### Recorded data
↓
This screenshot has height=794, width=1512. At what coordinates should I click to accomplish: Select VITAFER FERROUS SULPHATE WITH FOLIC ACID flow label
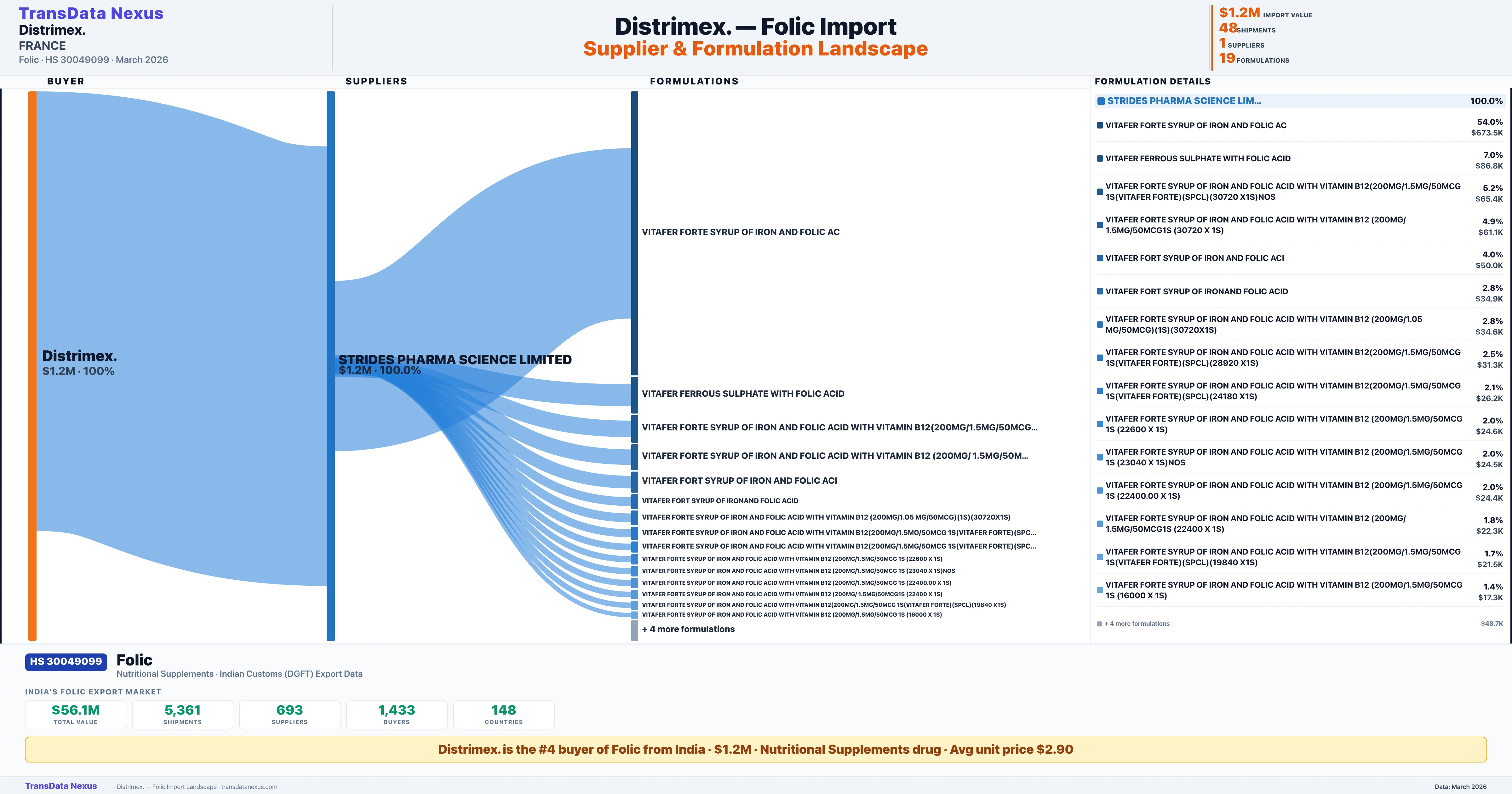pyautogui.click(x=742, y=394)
↑
↓
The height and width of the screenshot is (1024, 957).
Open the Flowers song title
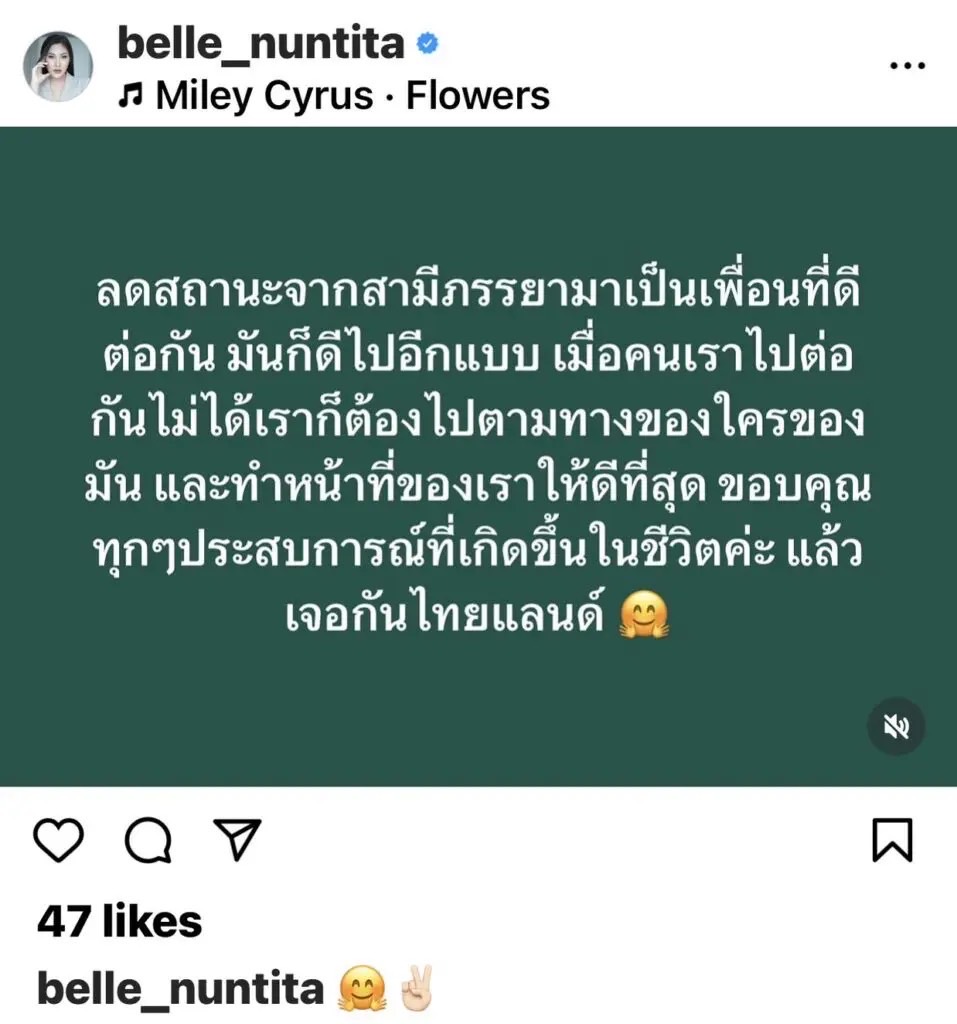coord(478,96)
↑
### Required work
Rewrite the rows starting at the line with "This screenshot has" and ending after the line with "pyautogui.click(x=742, y=394)", replacing "flow label" with "product label" and changing nothing else. Leave the pictures out.

### Task solution
This screenshot has height=794, width=1512. At what coordinates should I click to accomplish: Select VITAFER FERROUS SULPHATE WITH FOLIC ACID product label
pyautogui.click(x=742, y=394)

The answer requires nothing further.